I completely agree with Henning Makholm: the important difference between this problem and the classic Monty Hall problem is not whether the apples are chosen by the players or assigned to them — in fact, that makes absolutely no difference, since they have no information to base any meaningful choice on at the point where the apples are given to them.

Rather, the key difference is that, in the classic Monty Hall problem, the player knows that Monty will never open the door they choose. Similarly, if one of the players in this problem knew that they wouldn't be asked to bite into the first apple, they'd be better off switching apples with the other remaining player. But of course, if the apples are assigned randomly, it's impossible for more than one of the players to (correctly) possess such knowledge: if two of the players knew they'd never be chosen to go first, and the third one got the wormless apple, Monty would have no way to pick a player with a wormy apple to go first.

Anyway, you don't really have to believe my reasoning above; as with the classic Monty Hall problem, we can simply enumerate the possible outcomes.

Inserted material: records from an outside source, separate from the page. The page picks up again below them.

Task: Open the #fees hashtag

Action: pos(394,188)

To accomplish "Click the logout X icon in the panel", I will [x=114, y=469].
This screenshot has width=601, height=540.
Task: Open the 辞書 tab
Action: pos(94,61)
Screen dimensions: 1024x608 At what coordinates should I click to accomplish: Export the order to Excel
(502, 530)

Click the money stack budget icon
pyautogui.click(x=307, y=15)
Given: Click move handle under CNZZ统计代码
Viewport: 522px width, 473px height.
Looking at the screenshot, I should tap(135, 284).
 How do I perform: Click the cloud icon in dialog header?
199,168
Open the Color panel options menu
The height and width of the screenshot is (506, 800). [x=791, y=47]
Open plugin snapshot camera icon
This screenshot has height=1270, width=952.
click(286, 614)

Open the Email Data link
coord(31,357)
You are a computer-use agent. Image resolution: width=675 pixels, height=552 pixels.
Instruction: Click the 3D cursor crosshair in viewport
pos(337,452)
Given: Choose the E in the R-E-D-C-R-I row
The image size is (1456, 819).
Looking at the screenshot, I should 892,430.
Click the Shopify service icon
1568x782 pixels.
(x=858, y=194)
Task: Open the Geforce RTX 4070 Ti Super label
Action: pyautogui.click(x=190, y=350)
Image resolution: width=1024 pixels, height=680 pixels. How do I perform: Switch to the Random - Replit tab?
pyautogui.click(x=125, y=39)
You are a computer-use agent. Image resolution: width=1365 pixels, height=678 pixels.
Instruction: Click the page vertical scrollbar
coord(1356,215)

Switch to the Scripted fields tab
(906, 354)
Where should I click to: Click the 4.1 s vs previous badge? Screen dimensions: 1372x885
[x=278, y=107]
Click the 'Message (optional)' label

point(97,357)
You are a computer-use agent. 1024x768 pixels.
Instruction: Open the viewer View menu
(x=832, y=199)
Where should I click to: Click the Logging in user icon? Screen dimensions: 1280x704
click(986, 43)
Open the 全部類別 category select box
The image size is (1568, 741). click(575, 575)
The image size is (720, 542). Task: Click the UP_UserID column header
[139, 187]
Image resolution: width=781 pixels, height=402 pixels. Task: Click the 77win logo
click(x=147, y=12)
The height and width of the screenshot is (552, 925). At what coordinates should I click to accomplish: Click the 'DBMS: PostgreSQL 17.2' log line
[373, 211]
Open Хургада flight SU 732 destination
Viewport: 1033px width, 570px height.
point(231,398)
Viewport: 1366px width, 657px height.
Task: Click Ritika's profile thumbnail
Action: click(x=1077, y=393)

Of course, I'm making here a few assumptions which weren't quite explicitly stated by the OP, but which seem like reasonable interpretations of the problem statement and match the classic Monty Hall problem:

  • Each of the players is equally likely to get the wormless apple.
  • Monty will always choose a player with a wormy apple to go first.
  • Of the two players with wormy apples, both are equally likely to be chosen to go first.
  • All the players know all of the above things in advance.

Given these assumptions, there are six possible situations the might occur, with equal probability, at the point where the two remaining players are asked to switch:

  1. $A$ has the wormless apple, $B$ went first $\to$ $A$ and $C$ remain.
  2. $A$ has the wormless apple, $C$ went first $\to$ $A$ and $B$ remain.
  3. $B$ has the wormless apple, $C$ went first $\to$ $B$ and $A$ remain.
  4. $B$ has the wormless apple, $A$ went first $\to$ $B$ and $C$ remain.
  5. $C$ has the wormless apple, $A$ went first $\to$ $C$ and $B$ remain.
  6. $C$ has the wormless apple, $B$ went first $\to$ $C$ and $A$ remain.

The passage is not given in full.